Некоторое время в кабинете стояла тишина. Потом все сразу заговорили. Заспорили.
Секретарь губкома и члены бюро согласились с мнением чекиста.
В комсомол меня приняли.
Не зная, как нужно поступать в таких случаях, я по-школьному поднял руку и сказал, что все свои силы, а если понадобится, то и жизнь, отдам делу мировой революции.
* * *
Несколько дней мы с Анной Петровной ждали, когда заберут оружие. Мы прислушивались к каждому стуку на лестнице, а когда ложились спать, запирали двери на ключ.
За оружием никто не приходил. Мы решили подождать денек-другой, а потом напомнить чекистам о тайнике.
Напоминать не пришлось. Ровно через неделю после моего посещения Чека я задержался в школе и уже в сумерки возвратился домой. На мой звонок открыл дверь незнакомый военный. Едва я переступил порог, навстречу мне вышел Борода.
— А, хозяин, здор о во! — заулыбался он. — Заходи, заходи в свой арсенал! — И матрос пропустил меня в комнату. Здесь все было сдвинуто со своих мест. Диванное сиденье и несколько винтовок стояли прислоненные к стене. В диване оставалось ружье, похожее на старинный мушкет, с раструбом на конце ствола, и какие-то картонные пачки.
— Ну, земляк, прежде всего — поздравляю тебя с вступлением в комсомол! — Матрос крепко тряхнул мою руку и добавил — Это, палка-махалка, большое дело. Только помни: вступить в комсомол — это не просто получить членский билет — и руки в брюки: я, мол, комсомолец, это… — Он, не договорив, посерьезнел. — А теперь, браток, займемся делом. Что тебе говорила Катря про этот склад?
— Никогда и ничего!

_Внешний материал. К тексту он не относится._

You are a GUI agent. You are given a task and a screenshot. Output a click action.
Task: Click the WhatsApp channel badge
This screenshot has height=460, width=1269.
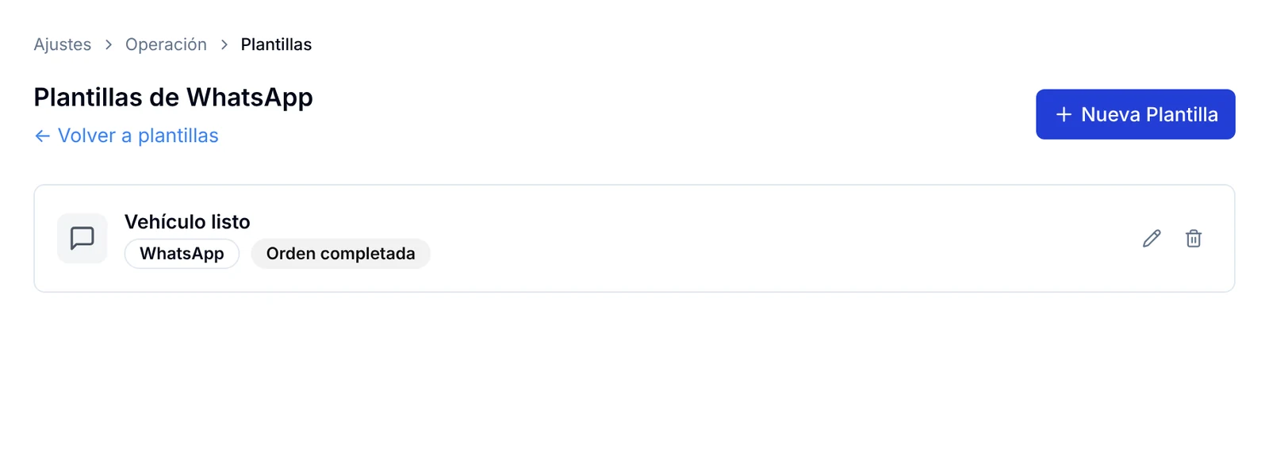coord(182,254)
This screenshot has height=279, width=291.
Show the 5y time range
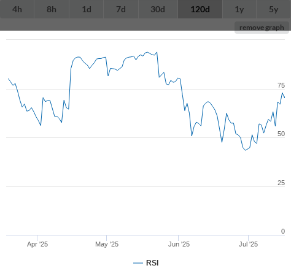pos(274,9)
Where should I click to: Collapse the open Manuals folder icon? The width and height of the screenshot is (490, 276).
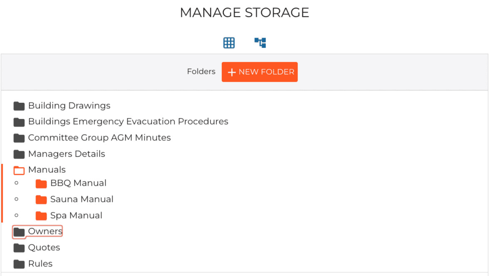pyautogui.click(x=19, y=170)
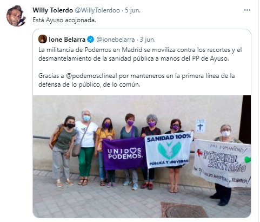This screenshot has height=222, width=260.
Task: Open the @ionebelarra handle
Action: (x=116, y=40)
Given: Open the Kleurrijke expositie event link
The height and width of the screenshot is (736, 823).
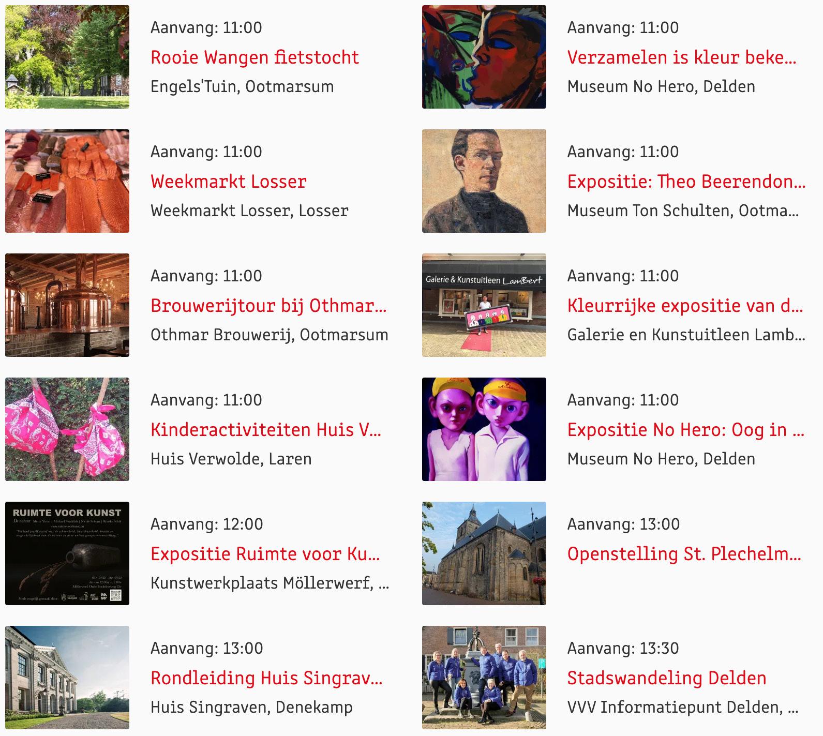Looking at the screenshot, I should [685, 306].
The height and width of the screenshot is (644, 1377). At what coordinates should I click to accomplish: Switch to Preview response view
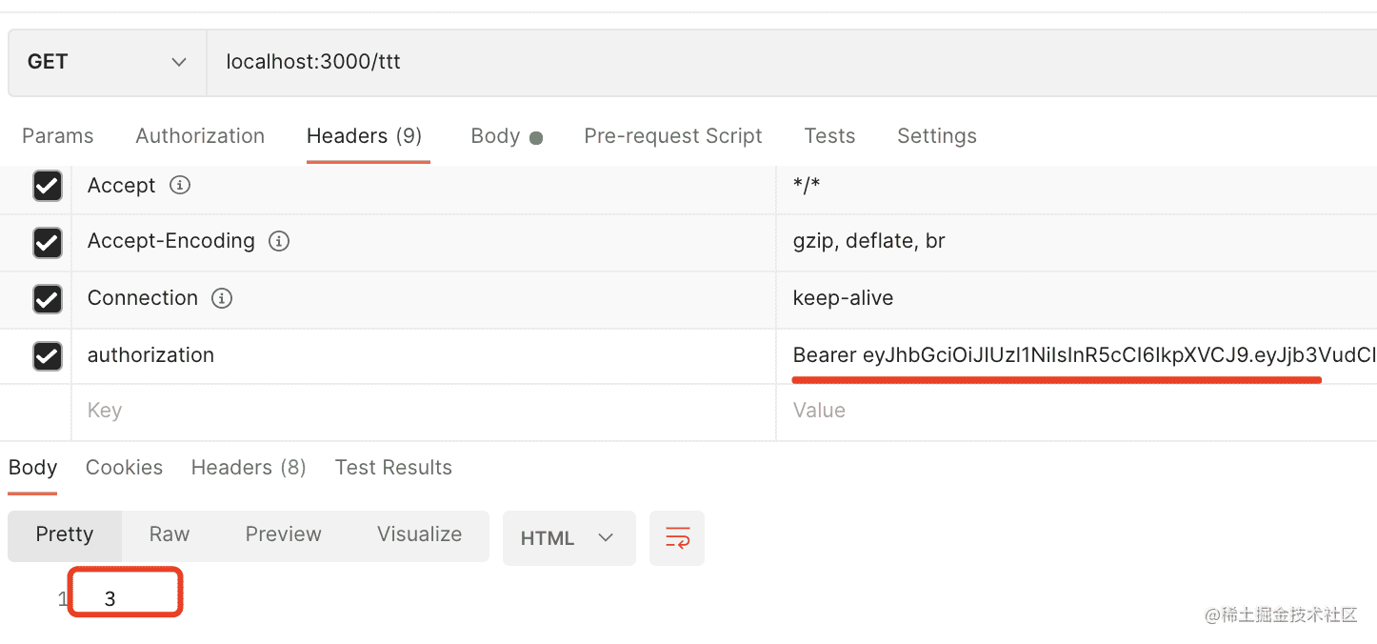pyautogui.click(x=283, y=534)
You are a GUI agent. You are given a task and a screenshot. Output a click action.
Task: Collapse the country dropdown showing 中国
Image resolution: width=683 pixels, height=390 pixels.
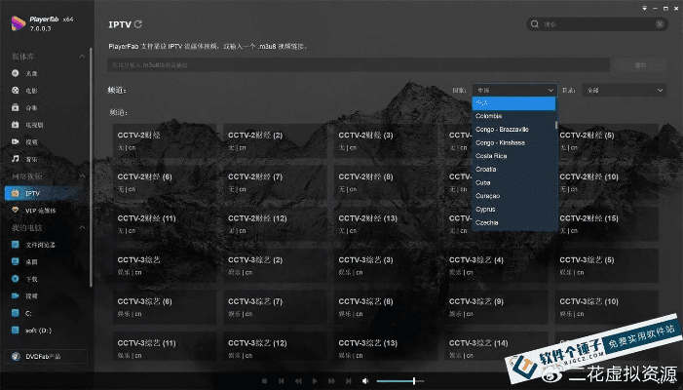point(514,90)
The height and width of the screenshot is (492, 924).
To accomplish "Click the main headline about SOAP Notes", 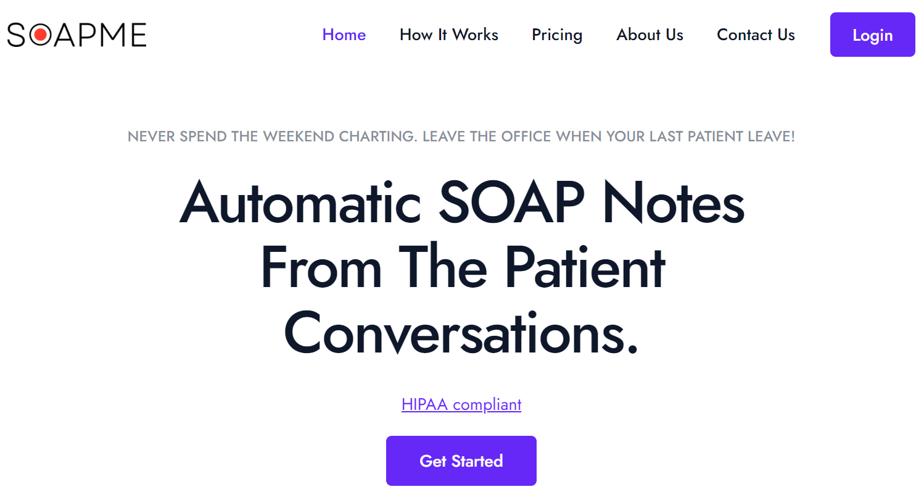I will (x=461, y=265).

Я его обнаружил по запаху.
— А про Петренко тоже ничего не рассказывала?
— Нет.
— Ну, а соседа часто видел? О чем были разговоры?
— В последний раз я видел Петренко недели две назад.
Зашел он вечером к нам в комнату, спросил, бываю ли я в театре. Предложил в любой день, когда захочу, обратиться от его имени к администратору товарищу Любченко.
— Обращался?
— Нет! Билеты достать нетрудно. Зачем же кому-то кланяться?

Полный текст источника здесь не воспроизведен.